By the 1950s, though, the NFL had gone big city only. Baseball had been there for nearly a half century. Change was coming to pro hoops, too. But not quite yet.
Fort Wayne was still the home of the Pistons and the city had just opened a brand-spanking new colossus of an arena, fit more for a place like Chicago. The young NBA was eager to show it off, and on January 13, the league's 20 greatest players convened at Allen County War Memorial Coliseum for the 1953 NBA All-Star Game.
It would never again return to a city so small.
The city was excited. It had the arena. Now, it would get to see the pro game's greatest players take the court there. An attendance of 10,322 people crammed into a place that wasn't supposed to hold that many—on a Tuesday night.
In a state dominated by high school and college hoops, that was saying something.

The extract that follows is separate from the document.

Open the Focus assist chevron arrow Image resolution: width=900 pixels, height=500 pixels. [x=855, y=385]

It was the biggest turnout for an NBA All-Star Game yet.
The sports media had elected the All-Stars, which included Bob Cousy, Bill Sharman, Dolph Schayes and the center of attention, George Mikan of the Minneapolis Lakers.

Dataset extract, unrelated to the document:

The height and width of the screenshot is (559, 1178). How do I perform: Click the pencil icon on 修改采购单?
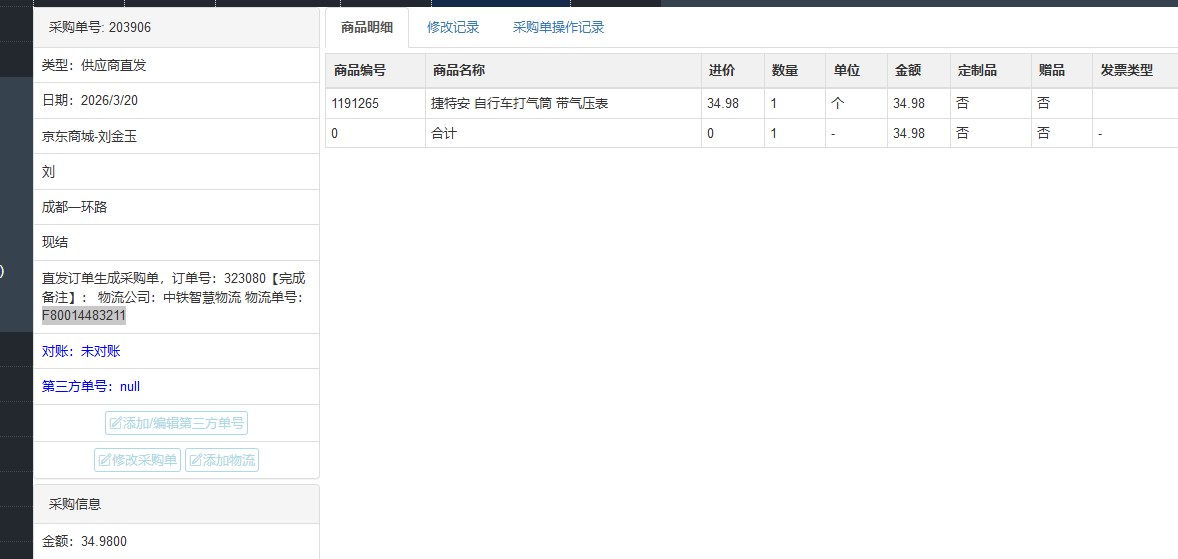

There were four Celtics on the roster and three Lakers, whose coach John Kundla was back to coach the team. Joe Lapchick, once a standout player himself, coached the East.
It wasn't pretty.
Despite being billed as "a million dollars worth of NBA talent," accuracy was a serious problem.
The East shot 37.9 percent from the field; the West just 35.1.
Bob Davies broke open a tight game with eight points in the fourth quarter for the West, which held off the East, 79-75 for their first win in three tries. "Easy" Ed McCauley scored 18 points for the East, but it was a 22-point, 16-rebound effort by Mikan that earned him the game's MVP award.
The 154 points scored is still the lowest scoring NBA All-Star Game in history. Heck, in 1988 the West held a 79-78 lead at halftime.
The 1953 contest also marked the first time an African-American player was named to a team. The Celtics' Don Barksdale played 11 minutes and scored one point.
Four years later, Fort Wayne would lose the Pistons to a larger market when owner Fred Zollner, convinced he could no longer compete in such a small market, moved them to Detroit where they remain. The newly renovated War Memorial Coliseum still exists, though and is home to the NBA D-League's Mad Ants.
Vintage NBA All-Star programs are one of the best values on the sports memorabilia market with most selling for less than $200, but a surviving copy from that 1953 contest is valued at $800-$1,100.